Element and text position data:
======
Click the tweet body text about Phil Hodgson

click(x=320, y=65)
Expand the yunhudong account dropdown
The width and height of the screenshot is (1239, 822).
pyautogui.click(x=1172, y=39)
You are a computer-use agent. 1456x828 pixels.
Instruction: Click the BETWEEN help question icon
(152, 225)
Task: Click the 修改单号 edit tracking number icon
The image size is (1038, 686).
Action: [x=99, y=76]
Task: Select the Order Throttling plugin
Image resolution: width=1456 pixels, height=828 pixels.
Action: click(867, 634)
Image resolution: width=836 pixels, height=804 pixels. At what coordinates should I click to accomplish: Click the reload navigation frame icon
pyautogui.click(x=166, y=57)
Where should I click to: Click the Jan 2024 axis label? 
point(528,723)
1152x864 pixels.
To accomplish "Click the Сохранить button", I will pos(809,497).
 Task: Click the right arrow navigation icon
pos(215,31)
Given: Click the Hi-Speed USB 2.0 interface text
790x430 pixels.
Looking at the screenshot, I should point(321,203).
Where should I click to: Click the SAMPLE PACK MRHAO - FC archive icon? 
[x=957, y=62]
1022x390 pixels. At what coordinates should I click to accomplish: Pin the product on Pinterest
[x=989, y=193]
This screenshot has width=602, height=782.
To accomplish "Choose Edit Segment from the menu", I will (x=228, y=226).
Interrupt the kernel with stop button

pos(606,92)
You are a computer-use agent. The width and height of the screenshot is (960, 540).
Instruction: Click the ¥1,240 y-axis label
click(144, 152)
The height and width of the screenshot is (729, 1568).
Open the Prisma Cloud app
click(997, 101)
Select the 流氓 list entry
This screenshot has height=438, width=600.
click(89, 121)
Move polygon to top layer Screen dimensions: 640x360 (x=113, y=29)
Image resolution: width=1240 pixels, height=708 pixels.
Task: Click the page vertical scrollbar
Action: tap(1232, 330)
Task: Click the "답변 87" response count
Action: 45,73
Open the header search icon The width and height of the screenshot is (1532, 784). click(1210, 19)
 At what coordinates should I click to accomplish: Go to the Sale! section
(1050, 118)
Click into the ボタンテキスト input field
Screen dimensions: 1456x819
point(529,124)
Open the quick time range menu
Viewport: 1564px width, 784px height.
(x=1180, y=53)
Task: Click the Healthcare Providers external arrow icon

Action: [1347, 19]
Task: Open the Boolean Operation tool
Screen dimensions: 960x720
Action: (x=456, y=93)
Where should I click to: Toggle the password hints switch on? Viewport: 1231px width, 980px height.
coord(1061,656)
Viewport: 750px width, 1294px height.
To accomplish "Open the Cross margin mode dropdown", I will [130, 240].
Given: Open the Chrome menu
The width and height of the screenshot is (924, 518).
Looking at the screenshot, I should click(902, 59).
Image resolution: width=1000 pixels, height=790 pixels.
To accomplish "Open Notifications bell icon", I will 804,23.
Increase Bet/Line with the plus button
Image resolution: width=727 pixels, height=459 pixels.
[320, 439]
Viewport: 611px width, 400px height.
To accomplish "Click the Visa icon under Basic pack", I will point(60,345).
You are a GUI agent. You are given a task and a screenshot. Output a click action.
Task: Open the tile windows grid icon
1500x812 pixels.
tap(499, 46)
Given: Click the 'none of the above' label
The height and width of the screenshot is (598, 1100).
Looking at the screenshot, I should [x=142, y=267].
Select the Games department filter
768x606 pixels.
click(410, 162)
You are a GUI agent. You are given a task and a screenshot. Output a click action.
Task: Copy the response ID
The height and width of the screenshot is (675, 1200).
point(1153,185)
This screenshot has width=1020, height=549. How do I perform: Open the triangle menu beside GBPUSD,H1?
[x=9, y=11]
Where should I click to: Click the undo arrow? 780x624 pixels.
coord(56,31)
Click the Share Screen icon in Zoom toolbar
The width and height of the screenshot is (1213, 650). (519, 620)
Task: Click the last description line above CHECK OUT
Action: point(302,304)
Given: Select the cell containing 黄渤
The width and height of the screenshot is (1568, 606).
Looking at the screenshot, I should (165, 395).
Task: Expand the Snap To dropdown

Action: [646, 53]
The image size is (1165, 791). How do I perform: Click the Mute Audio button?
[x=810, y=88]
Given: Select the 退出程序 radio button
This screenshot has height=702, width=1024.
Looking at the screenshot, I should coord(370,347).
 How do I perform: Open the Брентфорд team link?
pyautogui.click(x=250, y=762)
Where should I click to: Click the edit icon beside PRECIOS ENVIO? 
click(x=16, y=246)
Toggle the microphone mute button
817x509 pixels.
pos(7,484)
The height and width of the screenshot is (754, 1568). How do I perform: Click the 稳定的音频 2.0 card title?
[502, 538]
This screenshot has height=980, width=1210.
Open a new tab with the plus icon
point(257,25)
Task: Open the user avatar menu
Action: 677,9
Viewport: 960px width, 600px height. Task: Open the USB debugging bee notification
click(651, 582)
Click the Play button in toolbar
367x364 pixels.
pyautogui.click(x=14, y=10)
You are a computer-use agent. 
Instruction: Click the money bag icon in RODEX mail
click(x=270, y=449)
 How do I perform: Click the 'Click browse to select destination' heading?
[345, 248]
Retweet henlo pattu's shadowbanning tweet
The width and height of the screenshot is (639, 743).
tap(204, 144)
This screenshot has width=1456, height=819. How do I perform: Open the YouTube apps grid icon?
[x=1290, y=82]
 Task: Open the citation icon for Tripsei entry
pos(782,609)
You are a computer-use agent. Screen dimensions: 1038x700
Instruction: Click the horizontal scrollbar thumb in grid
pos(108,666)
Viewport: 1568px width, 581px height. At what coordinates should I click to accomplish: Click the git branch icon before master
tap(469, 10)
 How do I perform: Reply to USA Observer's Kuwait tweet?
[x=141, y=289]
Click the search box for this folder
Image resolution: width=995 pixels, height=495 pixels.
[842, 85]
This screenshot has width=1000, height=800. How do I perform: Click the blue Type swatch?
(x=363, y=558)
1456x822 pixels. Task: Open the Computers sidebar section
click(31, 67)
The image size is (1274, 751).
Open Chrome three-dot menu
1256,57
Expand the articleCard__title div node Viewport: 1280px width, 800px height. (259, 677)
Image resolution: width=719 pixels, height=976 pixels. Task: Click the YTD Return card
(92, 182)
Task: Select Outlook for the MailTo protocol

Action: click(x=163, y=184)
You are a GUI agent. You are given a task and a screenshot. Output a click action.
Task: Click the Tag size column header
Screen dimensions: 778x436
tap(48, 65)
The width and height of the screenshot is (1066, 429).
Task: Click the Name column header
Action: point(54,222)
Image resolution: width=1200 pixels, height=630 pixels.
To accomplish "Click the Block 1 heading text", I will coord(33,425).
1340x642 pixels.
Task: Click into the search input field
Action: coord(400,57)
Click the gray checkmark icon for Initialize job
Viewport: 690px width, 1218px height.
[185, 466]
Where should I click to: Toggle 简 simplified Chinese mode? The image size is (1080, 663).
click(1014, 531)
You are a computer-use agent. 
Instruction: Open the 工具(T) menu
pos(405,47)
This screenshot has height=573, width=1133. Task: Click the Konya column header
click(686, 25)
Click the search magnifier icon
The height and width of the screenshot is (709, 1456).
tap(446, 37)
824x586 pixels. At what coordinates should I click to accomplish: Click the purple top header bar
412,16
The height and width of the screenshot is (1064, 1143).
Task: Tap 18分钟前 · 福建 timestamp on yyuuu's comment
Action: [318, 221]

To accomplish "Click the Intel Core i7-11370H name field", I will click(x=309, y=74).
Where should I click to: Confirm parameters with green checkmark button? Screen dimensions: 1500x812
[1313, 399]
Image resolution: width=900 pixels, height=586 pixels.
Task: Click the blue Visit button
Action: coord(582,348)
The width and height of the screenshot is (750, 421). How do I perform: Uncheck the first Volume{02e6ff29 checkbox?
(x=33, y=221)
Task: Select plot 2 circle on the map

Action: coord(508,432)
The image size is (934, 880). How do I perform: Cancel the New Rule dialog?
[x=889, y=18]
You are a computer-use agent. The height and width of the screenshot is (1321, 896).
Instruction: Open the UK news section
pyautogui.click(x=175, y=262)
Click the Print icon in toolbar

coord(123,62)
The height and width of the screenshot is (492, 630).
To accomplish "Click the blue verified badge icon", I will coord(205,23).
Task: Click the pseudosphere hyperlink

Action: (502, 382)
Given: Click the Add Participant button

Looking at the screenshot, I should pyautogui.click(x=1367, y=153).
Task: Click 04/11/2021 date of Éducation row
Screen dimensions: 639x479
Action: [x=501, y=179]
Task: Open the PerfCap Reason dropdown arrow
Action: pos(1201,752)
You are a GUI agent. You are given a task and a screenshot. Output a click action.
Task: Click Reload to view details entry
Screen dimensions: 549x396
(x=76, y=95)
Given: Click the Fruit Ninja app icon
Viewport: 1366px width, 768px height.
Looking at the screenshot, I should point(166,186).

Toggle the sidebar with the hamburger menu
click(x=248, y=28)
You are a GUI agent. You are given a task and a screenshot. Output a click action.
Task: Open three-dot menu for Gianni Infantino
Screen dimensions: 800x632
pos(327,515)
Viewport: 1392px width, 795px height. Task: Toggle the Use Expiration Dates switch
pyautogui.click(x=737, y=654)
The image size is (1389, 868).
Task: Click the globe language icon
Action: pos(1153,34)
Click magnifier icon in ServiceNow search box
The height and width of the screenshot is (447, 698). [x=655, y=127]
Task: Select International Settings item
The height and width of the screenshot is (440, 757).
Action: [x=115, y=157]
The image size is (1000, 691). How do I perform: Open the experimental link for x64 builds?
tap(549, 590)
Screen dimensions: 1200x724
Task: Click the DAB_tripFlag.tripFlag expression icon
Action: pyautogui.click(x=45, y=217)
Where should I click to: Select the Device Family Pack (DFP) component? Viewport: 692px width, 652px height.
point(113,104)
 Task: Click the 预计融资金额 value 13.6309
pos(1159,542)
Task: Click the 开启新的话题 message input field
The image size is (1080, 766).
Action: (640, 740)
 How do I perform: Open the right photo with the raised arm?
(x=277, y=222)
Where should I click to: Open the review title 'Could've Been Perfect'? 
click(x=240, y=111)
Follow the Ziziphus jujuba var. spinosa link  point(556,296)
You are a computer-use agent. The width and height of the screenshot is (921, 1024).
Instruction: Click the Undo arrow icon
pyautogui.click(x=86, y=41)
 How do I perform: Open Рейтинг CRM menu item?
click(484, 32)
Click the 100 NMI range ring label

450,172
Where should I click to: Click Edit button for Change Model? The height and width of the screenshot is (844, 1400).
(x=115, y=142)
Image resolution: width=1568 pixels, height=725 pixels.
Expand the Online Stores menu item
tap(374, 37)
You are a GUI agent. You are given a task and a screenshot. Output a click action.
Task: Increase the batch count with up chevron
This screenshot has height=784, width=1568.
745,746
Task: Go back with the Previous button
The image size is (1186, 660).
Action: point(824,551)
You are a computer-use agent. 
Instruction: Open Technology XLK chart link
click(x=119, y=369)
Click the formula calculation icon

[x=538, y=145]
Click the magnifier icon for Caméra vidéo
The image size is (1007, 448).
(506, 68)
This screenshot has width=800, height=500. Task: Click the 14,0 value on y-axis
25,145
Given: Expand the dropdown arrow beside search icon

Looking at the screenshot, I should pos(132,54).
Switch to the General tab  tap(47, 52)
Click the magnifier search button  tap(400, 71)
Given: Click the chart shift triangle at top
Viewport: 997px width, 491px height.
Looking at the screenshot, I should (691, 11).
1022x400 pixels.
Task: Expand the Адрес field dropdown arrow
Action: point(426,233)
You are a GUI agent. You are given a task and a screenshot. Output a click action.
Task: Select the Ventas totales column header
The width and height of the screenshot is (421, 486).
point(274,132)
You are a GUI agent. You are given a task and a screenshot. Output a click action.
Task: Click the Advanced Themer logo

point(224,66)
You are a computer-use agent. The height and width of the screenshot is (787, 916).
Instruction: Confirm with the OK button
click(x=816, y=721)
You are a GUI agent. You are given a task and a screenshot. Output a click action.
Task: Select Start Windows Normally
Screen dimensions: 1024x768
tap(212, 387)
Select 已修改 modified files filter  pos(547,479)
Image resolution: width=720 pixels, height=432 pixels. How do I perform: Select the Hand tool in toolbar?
======
**Task requirements**
Return the lines of the data above exactly, starting with the line that contains "Given: Expand the" and going on through the line that contains "Click the magnifier search".

**Solution to this task**
Given: Expand the dropdown arrow beside search icon

Looking at the screenshot, I should pos(132,54).
Switch to the General tab  tap(47, 52)
Click the magnifier search button  tap(400, 71)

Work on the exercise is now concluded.